• _Exercise description_:
Quote the following data word for word, keeping every line unchanged.

[Start Extracted entries]

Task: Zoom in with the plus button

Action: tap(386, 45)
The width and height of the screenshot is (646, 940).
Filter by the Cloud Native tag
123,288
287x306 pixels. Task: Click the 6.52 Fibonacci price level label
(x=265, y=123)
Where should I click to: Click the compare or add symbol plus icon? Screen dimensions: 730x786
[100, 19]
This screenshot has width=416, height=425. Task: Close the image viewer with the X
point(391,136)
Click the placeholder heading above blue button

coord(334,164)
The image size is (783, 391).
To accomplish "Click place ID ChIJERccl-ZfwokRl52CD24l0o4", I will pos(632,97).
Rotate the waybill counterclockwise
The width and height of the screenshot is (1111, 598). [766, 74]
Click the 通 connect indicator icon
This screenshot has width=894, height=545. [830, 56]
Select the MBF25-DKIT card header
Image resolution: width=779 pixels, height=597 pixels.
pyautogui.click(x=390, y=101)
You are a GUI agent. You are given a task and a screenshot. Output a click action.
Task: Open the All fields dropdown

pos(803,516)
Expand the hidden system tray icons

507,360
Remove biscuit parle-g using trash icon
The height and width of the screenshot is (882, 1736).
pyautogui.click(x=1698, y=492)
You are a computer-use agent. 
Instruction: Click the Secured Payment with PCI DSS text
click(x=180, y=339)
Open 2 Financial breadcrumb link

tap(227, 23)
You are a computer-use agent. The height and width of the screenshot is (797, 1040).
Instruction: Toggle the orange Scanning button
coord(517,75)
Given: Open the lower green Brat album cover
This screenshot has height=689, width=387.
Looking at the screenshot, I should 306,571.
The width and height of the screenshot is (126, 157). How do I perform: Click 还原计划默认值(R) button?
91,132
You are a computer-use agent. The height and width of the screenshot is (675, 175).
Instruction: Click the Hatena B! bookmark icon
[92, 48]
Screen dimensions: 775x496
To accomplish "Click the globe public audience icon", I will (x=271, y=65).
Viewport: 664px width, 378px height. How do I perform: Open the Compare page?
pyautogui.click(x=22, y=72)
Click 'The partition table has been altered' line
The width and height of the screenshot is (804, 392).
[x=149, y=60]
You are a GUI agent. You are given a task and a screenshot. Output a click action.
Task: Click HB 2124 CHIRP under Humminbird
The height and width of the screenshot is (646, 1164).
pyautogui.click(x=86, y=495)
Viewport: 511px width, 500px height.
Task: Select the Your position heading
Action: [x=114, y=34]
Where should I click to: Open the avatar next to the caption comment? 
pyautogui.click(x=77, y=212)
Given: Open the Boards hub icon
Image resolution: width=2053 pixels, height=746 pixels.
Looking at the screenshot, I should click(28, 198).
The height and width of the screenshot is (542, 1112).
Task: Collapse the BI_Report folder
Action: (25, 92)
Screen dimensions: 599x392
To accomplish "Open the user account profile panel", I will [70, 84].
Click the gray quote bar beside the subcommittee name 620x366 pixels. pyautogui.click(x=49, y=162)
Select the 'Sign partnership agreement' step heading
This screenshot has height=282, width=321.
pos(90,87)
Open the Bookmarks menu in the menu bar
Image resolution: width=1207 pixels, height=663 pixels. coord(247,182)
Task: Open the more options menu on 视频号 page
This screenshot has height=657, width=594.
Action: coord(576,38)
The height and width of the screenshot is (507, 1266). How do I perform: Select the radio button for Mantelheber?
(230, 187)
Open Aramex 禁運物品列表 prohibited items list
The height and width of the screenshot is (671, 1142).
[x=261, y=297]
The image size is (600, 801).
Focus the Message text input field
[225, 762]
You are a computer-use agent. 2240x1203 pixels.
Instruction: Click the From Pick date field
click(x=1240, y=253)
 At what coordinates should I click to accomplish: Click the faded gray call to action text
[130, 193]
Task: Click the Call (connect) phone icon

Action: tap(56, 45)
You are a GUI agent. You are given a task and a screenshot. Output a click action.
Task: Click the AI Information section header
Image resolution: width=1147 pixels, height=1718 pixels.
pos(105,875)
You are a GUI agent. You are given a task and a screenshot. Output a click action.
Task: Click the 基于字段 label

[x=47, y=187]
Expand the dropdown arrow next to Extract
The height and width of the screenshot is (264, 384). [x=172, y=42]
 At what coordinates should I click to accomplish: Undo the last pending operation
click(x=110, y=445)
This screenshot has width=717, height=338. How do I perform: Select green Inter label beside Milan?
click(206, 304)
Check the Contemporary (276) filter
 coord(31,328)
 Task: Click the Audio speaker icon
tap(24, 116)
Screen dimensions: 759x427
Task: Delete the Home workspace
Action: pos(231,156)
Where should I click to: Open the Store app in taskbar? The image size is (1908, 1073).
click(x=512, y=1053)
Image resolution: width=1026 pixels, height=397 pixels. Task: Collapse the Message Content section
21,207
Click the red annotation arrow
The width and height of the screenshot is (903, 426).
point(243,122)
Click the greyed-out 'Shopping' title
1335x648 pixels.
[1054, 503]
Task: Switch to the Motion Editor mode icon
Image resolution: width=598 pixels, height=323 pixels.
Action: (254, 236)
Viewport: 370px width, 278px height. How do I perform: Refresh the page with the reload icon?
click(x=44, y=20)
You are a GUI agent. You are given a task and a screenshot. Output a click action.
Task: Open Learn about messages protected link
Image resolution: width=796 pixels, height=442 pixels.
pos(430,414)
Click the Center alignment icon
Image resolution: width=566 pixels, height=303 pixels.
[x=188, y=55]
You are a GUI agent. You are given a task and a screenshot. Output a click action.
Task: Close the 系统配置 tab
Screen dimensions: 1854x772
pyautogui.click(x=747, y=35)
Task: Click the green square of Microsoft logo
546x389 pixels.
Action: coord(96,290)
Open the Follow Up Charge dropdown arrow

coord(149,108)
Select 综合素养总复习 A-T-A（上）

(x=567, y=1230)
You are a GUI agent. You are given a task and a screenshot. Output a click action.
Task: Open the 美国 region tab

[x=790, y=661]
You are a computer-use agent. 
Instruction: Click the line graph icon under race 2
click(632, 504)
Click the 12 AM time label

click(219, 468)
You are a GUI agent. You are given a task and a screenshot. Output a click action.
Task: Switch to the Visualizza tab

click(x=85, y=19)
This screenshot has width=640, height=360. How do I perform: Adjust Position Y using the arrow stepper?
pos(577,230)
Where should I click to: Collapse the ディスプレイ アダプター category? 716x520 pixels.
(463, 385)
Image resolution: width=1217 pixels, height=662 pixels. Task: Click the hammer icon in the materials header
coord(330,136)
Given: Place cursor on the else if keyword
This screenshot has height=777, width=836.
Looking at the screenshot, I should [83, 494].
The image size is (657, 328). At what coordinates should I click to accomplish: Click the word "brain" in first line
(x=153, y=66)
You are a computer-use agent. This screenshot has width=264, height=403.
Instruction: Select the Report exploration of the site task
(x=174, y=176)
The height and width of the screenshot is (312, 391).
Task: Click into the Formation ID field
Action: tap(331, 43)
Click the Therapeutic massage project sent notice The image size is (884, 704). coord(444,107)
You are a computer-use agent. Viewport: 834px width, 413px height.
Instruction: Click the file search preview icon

[End Extracted entries]

• _Answer for this exercise_:
Task: Zoom in with the plus button

Action: tap(386, 45)
The width and height of the screenshot is (646, 940).
Filter by the Cloud Native tag
123,288
287x306 pixels. Task: Click the 6.52 Fibonacci price level label
(x=265, y=123)
Where should I click to: Click the compare or add symbol plus icon? Screen dimensions: 730x786
[100, 19]
This screenshot has width=416, height=425. Task: Close the image viewer with the X
point(391,136)
Click the placeholder heading above blue button

coord(334,164)
The image size is (783, 391).
To accomplish "Click place ID ChIJERccl-ZfwokRl52CD24l0o4", I will pos(632,97).
Rotate the waybill counterclockwise
The width and height of the screenshot is (1111, 598). [766, 74]
Click the 通 connect indicator icon
This screenshot has width=894, height=545. [830, 56]
Select the MBF25-DKIT card header
Image resolution: width=779 pixels, height=597 pixels.
pyautogui.click(x=390, y=101)
You are a GUI agent. You are given a task and a screenshot. Output a click action.
Task: Open the All fields dropdown

pos(803,516)
Expand the hidden system tray icons

507,360
Remove biscuit parle-g using trash icon
The height and width of the screenshot is (882, 1736).
pyautogui.click(x=1698, y=492)
You are a computer-use agent. 
Instruction: Click the Secured Payment with PCI DSS text
click(x=180, y=339)
Open 2 Financial breadcrumb link

tap(227, 23)
You are a computer-use agent. The height and width of the screenshot is (797, 1040).
Instruction: Toggle the orange Scanning button
coord(517,75)
Given: Open the lower green Brat album cover
This screenshot has height=689, width=387.
Looking at the screenshot, I should 306,571.
The width and height of the screenshot is (126, 157). How do I perform: Click 还原计划默认值(R) button?
91,132
You are a computer-use agent. The height and width of the screenshot is (675, 175).
Instruction: Click the Hatena B! bookmark icon
[92, 48]
Screen dimensions: 775x496
To accomplish "Click the globe public audience icon", I will (x=271, y=65).
Viewport: 664px width, 378px height. How do I perform: Open the Compare page?
pyautogui.click(x=22, y=72)
Click 'The partition table has been altered' line
The width and height of the screenshot is (804, 392).
[x=149, y=60]
You are a GUI agent. You are given a task and a screenshot. Output a click action.
Task: Click HB 2124 CHIRP under Humminbird
The height and width of the screenshot is (646, 1164).
pyautogui.click(x=86, y=495)
Viewport: 511px width, 500px height.
Task: Select the Your position heading
Action: [x=114, y=34]
Where should I click to: Open the avatar next to the caption comment? 
pyautogui.click(x=77, y=212)
Given: Open the Boards hub icon
Image resolution: width=2053 pixels, height=746 pixels.
Looking at the screenshot, I should click(28, 198).
The height and width of the screenshot is (542, 1112).
Task: Collapse the BI_Report folder
Action: (25, 92)
Screen dimensions: 599x392
To accomplish "Open the user account profile panel", I will [70, 84].
Click the gray quote bar beside the subcommittee name 620x366 pixels. pyautogui.click(x=49, y=162)
Select the 'Sign partnership agreement' step heading
This screenshot has height=282, width=321.
pos(90,87)
Open the Bookmarks menu in the menu bar
Image resolution: width=1207 pixels, height=663 pixels. coord(247,182)
Task: Open the more options menu on 视频号 page
This screenshot has height=657, width=594.
Action: coord(576,38)
The height and width of the screenshot is (507, 1266). How do I perform: Select the radio button for Mantelheber?
(230, 187)
Open Aramex 禁運物品列表 prohibited items list
The height and width of the screenshot is (671, 1142).
[x=261, y=297]
The image size is (600, 801).
Focus the Message text input field
[225, 762]
You are a computer-use agent. 2240x1203 pixels.
Instruction: Click the From Pick date field
click(x=1240, y=253)
 At what coordinates should I click to accomplish: Click the faded gray call to action text
[130, 193]
Task: Click the Call (connect) phone icon

Action: tap(56, 45)
You are a GUI agent. You are given a task and a screenshot. Output a click action.
Task: Click the AI Information section header
Image resolution: width=1147 pixels, height=1718 pixels.
pos(105,875)
You are a GUI agent. You are given a task and a screenshot. Output a click action.
Task: Click the 基于字段 label

[x=47, y=187]
Expand the dropdown arrow next to Extract
The height and width of the screenshot is (264, 384). [x=172, y=42]
 At what coordinates should I click to accomplish: Undo the last pending operation
click(x=110, y=445)
This screenshot has width=717, height=338. How do I perform: Select green Inter label beside Milan?
click(206, 304)
Check the Contemporary (276) filter
 coord(31,328)
 Task: Click the Audio speaker icon
tap(24, 116)
Screen dimensions: 759x427
Task: Delete the Home workspace
Action: pos(231,156)
Where should I click to: Open the Store app in taskbar? The image size is (1908, 1073).
click(x=512, y=1053)
Image resolution: width=1026 pixels, height=397 pixels. Task: Collapse the Message Content section
21,207
Click the red annotation arrow
The width and height of the screenshot is (903, 426).
point(243,122)
Click the greyed-out 'Shopping' title
1335x648 pixels.
[1054, 503]
Task: Switch to the Motion Editor mode icon
Image resolution: width=598 pixels, height=323 pixels.
Action: (254, 236)
Viewport: 370px width, 278px height. How do I perform: Refresh the page with the reload icon?
click(x=44, y=20)
You are a GUI agent. You are given a task and a screenshot. Output a click action.
Task: Open Learn about messages protected link
Image resolution: width=796 pixels, height=442 pixels.
pos(430,414)
Click the Center alignment icon
Image resolution: width=566 pixels, height=303 pixels.
[x=188, y=55]
You are a GUI agent. You are given a task and a screenshot. Output a click action.
Task: Close the 系统配置 tab
Screen dimensions: 1854x772
pyautogui.click(x=747, y=35)
Task: Click the green square of Microsoft logo
546x389 pixels.
Action: coord(96,290)
Open the Follow Up Charge dropdown arrow

coord(149,108)
Select 综合素养总复习 A-T-A（上）

(x=567, y=1230)
You are a GUI agent. You are given a task and a screenshot. Output a click action.
Task: Open the 美国 region tab

[x=790, y=661]
You are a computer-use agent. 
Instruction: Click the line graph icon under race 2
click(632, 504)
Click the 12 AM time label

click(219, 468)
You are a GUI agent. You are given a task and a screenshot. Output a click action.
Task: Switch to the Visualizza tab

click(x=85, y=19)
This screenshot has width=640, height=360. How do I perform: Adjust Position Y using the arrow stepper?
pos(577,230)
Where should I click to: Collapse the ディスプレイ アダプター category? 716x520 pixels.
(463, 385)
Image resolution: width=1217 pixels, height=662 pixels. Task: Click the hammer icon in the materials header
coord(330,136)
Given: Place cursor on the else if keyword
This screenshot has height=777, width=836.
Looking at the screenshot, I should [83, 494].
The image size is (657, 328). At what coordinates should I click to accomplish: Click the word "brain" in first line
(x=153, y=66)
You are a computer-use agent. This screenshot has width=264, height=403.
Instruction: Select the Report exploration of the site task
(x=174, y=176)
The height and width of the screenshot is (312, 391).
Task: Click into the Formation ID field
Action: tap(331, 43)
Click the Therapeutic massage project sent notice The image size is (884, 704). coord(444,107)
You are a computer-use agent. Viewport: 834px width, 413px height.
Instruction: Click the file search preview icon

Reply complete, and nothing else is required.